Berbeda dengan Rasulullah para sahabat hanya memahami Alquran secara garis besar. Mereka harus meneliti dan merujuk kepada Nabi saw. Beberapa sahabat yang banyak memberikan penafsiran Alquran , diantaranya, Abu Bakar Shiddiq, Umar ibn Khattab, Utsman ibn Affan, Ali ibn Abi Thalib, Abdullah Ibnu Mas’ud, Abdullah Ibnu Abbas, Ubay ibn Ka’ab, Zaid ibn Tsabit, Abu Musa Al-Asy’ari, Abdullah bin Zubair.[4]
Berakhirnya periode sahabat, dimulailah periode berikutnya, tafsir para tabiin yang belajar langsung kepada sahabat. Sumber-sumber tafsir pada periode ini terdiri dari Alquran, Hadis, pendapat sahabat, informasi ahli kitab, ijtihad tabiin.
Perkembangan tafsir selanjutnya ditandai dengan pengkodifikasian tafsir, yaitu pada akhir masa pemerintahan bani Umayyah dan awal masa bani Abbasiyah.[5]  Makalah ini mencoba untuk melihat sejauhmana perkembangan pengkodifikasian  tafsir dan hubungannya dengan hadits Rasulullah.

INDEPENDENSI TAFSIR DARI HADIS
Periode pemisahan  tafsir dari kitab-kitab hadis diawali dengan   beberapa  tahapan sebelumnya.

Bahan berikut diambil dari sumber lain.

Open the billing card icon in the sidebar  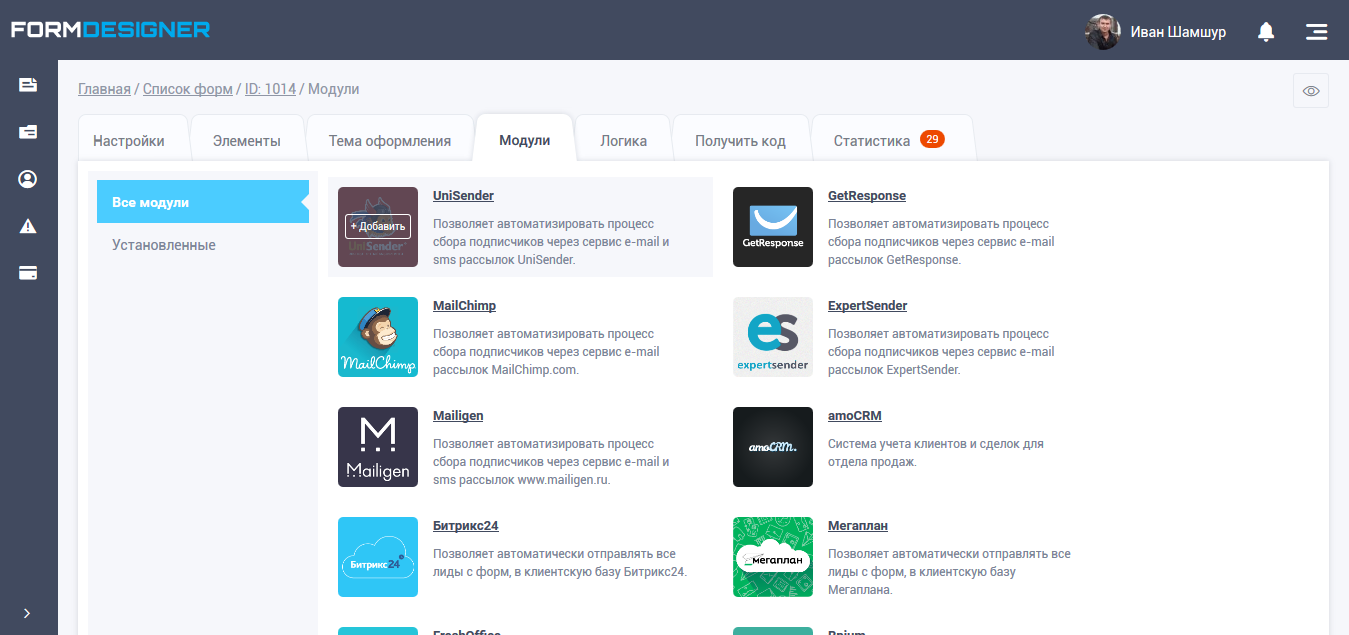coord(27,272)
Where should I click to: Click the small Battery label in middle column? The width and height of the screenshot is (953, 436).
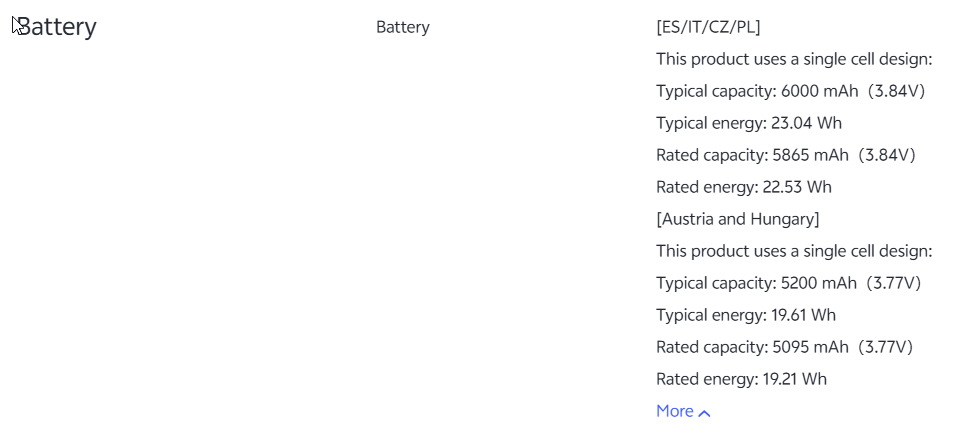[x=402, y=27]
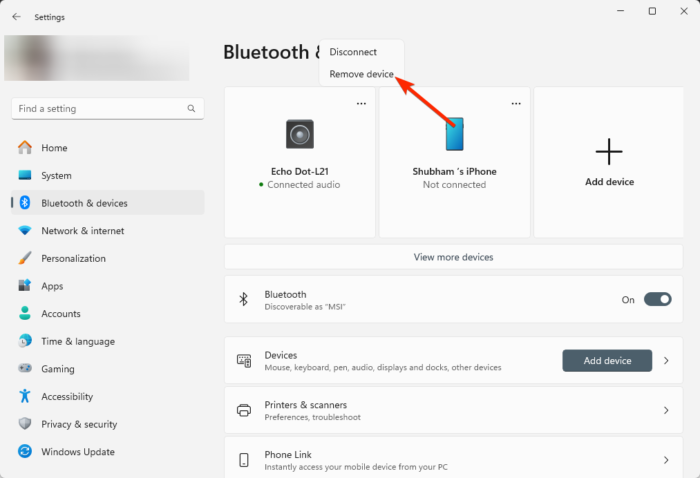Screen dimensions: 700x478
Task: Choose Disconnect from the context menu
Action: 353,52
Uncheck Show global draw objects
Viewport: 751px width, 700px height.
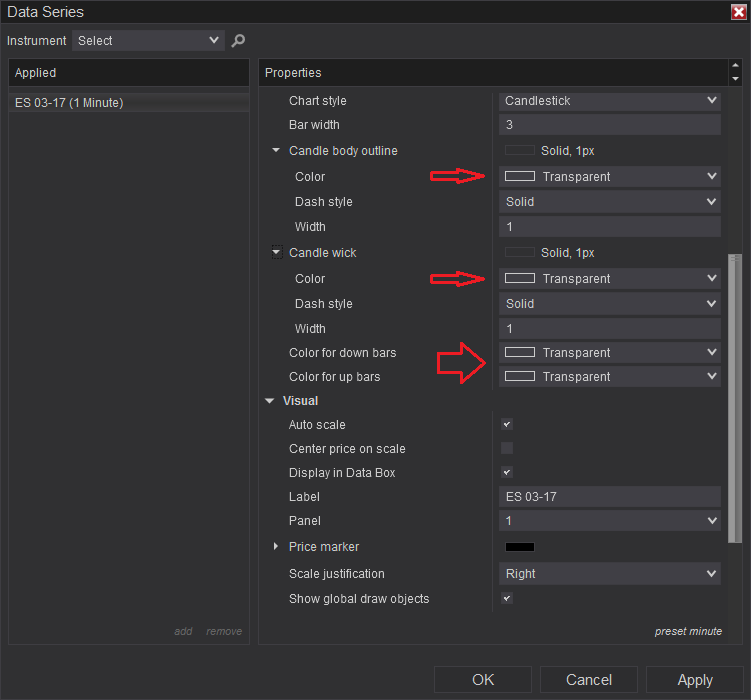pos(507,599)
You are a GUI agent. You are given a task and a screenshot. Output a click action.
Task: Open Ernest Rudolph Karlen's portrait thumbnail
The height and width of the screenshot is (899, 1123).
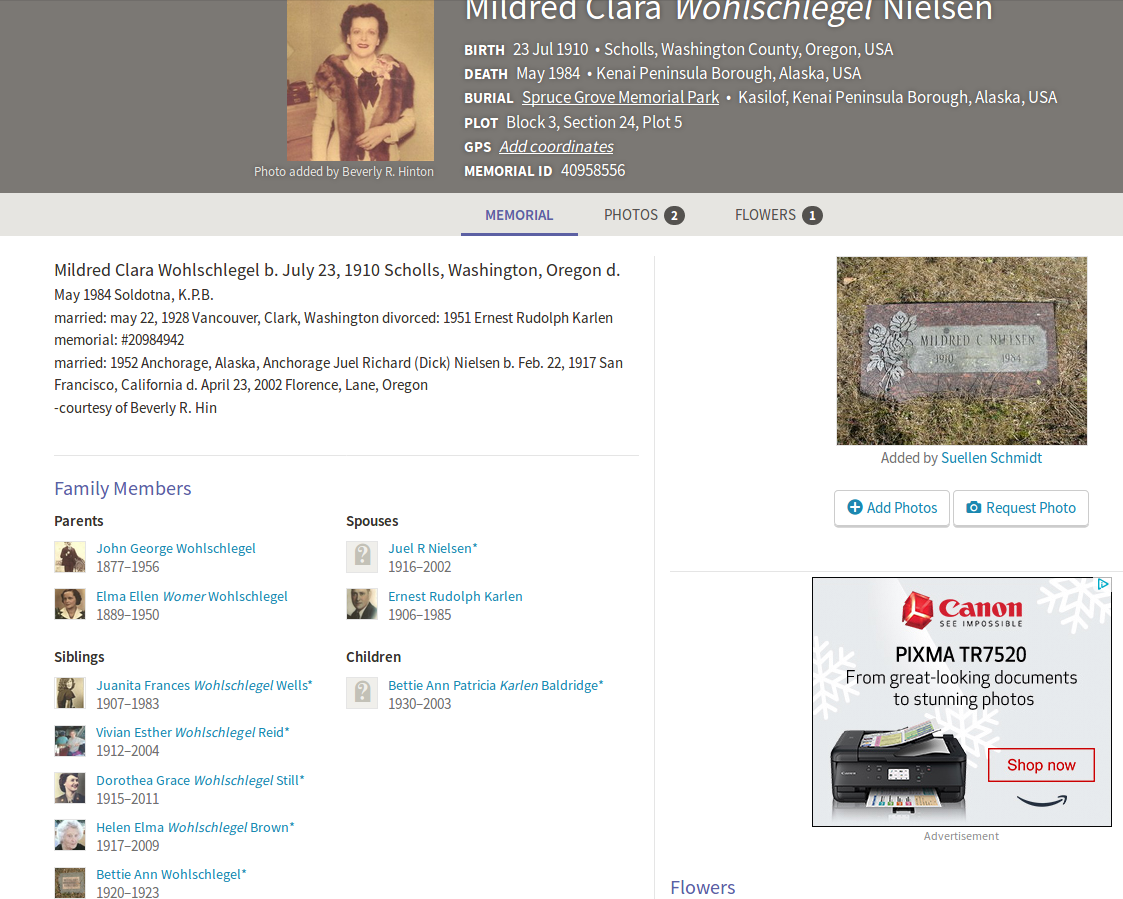click(x=362, y=604)
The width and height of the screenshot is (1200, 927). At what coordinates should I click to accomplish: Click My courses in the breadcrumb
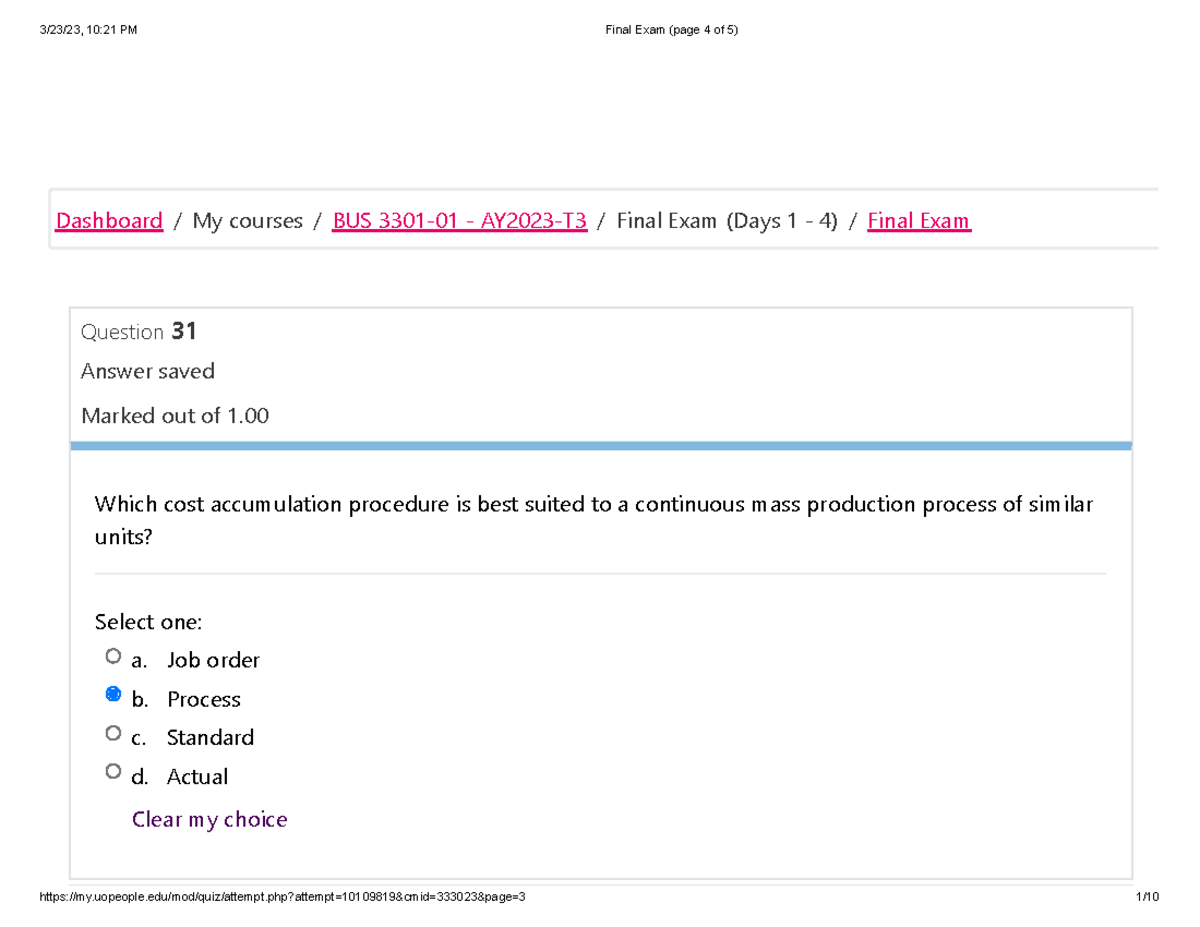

Tahapan itu adalah, Pertama, tafsir ditransfer melalui periwayatan sahabat; sahabat meriwayatkan dari Rasulullah, sebagaimana sebagian sahabat meriwayatkan dari sebahagian yang lain; lalu tabiin meriwayatkan dari sahabat, seperti halnya dari tabiin meriwayatkan dari sebagian yang lain. Tafsir pada masa ini tersebar secara lisan.
Kedua, setelah masa sahabat dan tabi’in, tafsir memasuki tahap kedua, yaitu ketika hadis Rasulullah dibukukan. Ini bermula  dengan kodifikasi hadis secara resmi pada masa pemerintahan Umar bin Abdul Aziz (99-101 H), yaitu khalifah  kedelapan Bani Umayyah, melalui instruksinya  kepada Abu Bakar bin Muhammad bin Amr bin Hazm (gubernur Madinah) (wafat 117H).[6] Melalui pekerjaan yang dilakukan Ibn Hazm ini terkumpullah beberapa hadis, dan kemudian usaha penyempurnaannya dilakukan oleh Ibn Syihab al-Zuhri.[7] Buku-buku hadis memuat banyak bab, dan tafsir merupakan salah satu bab yang termuat dalam buku-buku hadis. Pada waktu itu, belum ada karangan khusus tentang  tafsir, ayat demi ayat, dari awal hingga akhir. Tafsir ketika itu ditulis  bergabung dengan penulisan hadis. Tafsir yang disusun tentunya  penafsiran bi al-Ma’tsur.[8]  Para penulis tafsir pada tahap ini diantaranya: Yazid bin Harun as-Sulami, Syu’bah bin Hajjaj, Waki’ bin Jarrah, dan lain-lain.[9]
Ketiga, dimulai penyusunan  kitab-kitab tafsir yang secara khusus berdiri sendiri, yang oleh sementara ahli diduga dimulai oleh Abu Zakaria Yahya Ibn Ziyad Ibn Abdullah Ibn Manzur ad-Dailami al-Farra’ (144 H-207 H) dengan kitabnya Ma’anil Qur’an.[10]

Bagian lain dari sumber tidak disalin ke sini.